In practice, web applications built using modern web frameworks can be anything but lightweight and simple. Depending on how heavyweight and complex your application is, the Simple CSR-MPA pattern might not be a good fit.

Some other factors to consider:

  • You only get the full benefit of suppressing page reloads using the History API if the DOM structure is substantially similar between pages. If the new page has a completely different DOM structure, everything will need to be re-rendered anyway.
  • If the web application spends a significant amount of time waiting for server-side APIs to return data, then this might dominate overall time to page use—regardless whether the page reloaded or not.

State management

Is the Simple CSR-MPA pattern “stateless”? Not really. It can be as stateful as you want it to be for as long as the user stays on the same URL! During that time the application can exhibit all kinds of rich interactive behaviour, asynchronous updates, ability to edit data, and so on.
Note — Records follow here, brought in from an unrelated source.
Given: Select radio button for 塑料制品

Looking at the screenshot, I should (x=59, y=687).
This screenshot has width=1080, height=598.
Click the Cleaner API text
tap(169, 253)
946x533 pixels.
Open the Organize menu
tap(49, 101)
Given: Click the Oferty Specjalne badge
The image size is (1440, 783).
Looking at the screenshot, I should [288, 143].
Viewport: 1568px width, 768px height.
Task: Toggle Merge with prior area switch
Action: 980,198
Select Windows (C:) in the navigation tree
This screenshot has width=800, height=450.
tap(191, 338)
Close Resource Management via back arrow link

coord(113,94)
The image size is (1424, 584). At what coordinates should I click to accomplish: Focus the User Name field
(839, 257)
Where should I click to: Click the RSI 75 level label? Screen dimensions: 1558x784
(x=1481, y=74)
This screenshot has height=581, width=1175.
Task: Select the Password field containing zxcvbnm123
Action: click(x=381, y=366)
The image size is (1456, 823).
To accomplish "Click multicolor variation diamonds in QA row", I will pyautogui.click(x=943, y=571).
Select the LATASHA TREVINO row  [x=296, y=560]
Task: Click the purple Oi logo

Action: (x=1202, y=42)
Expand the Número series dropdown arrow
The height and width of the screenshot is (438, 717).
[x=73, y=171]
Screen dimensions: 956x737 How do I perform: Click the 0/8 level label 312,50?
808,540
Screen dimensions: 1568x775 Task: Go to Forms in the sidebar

When the user transitions to a new “page”, the slate is wiped clean. Is the application stateless at that point? Again, not really. A small but crucial piece of state will be transferred to the new page via the URL path itself, such as ‘/resource/946’. The new page can derive a lot of other data from that URL, especially if it calls server-side APIs.

Again, this works best in utilitarian applications, where URL paths represent distinct resources. If you need to run a media player in the corner of the screen while the user navigates between pages, this design pattern is not for you.

You can of course preserve state by other means, such as Web Storage. But you might find you don’t need to. The URL path in combination with server-side APIs may be enough.

In some cases, the Simple CSR-MPA pattern might actually simplify state management compared to using the History API. When you use the History API, your application needs to figure out the delta to modify the current DOM and ensure that client-side state is consistent with any resources on the server-side. That can get very complex. Rebuilding all client state following every page transition is probably simpler, if you can accept the trade-offs with this design pattern.

As always, caveats apply. Complex applications will have special needs and considerations not covered here.

When the Simple CSR-MPA pattern is not enough

So far, we’ve looked at two design patterns for CSR web applications that run entirely in the browser.

  • The HTML5 History API used on its own, without any additional web server configuration, is able to suppress page reloads when the user navigates—but it fails to support some of the multi-page behaviours.
  • The Simple CSR-MPA pattern supports all the multi-page behaviours, but it reloads the page every time the user navigates.

What if you want both? What if you want to suppress page reloads when the user navigates and support all the multi-page behaviours? Well, you merge the two design patterns together of course! And that’s what I’ll cover in the next post.

  1. I chose that name because it’s simple, entirely CSR, and supports all the multi-page behaviours you’d expect from a traditional MPA. 

  2. You might need to use regular expressions if you have many outer URL paths following the same string patterns. 

  3. main() in JavaScript does not have special significance like it does in C. The initial function can have any name, but this is used by convention. 

  4. You will then see the latest information about the resource—even if you arrived at the page by clicking Back. This is normally the behaviour you want from the Back button. You’re travelling back to the resource, not travelling back in time. 

  5. In a previous life in 2008, I developed a web application using the Simple CSR-MPA pattern, and it ran successfully in production for many years. Not once did anyone complain about performance—in fact it was very fast. It was implemented using the now unfashionable Google Web Toolkit. The HTML5 History API didn’t exist back then, so wasn’t an option!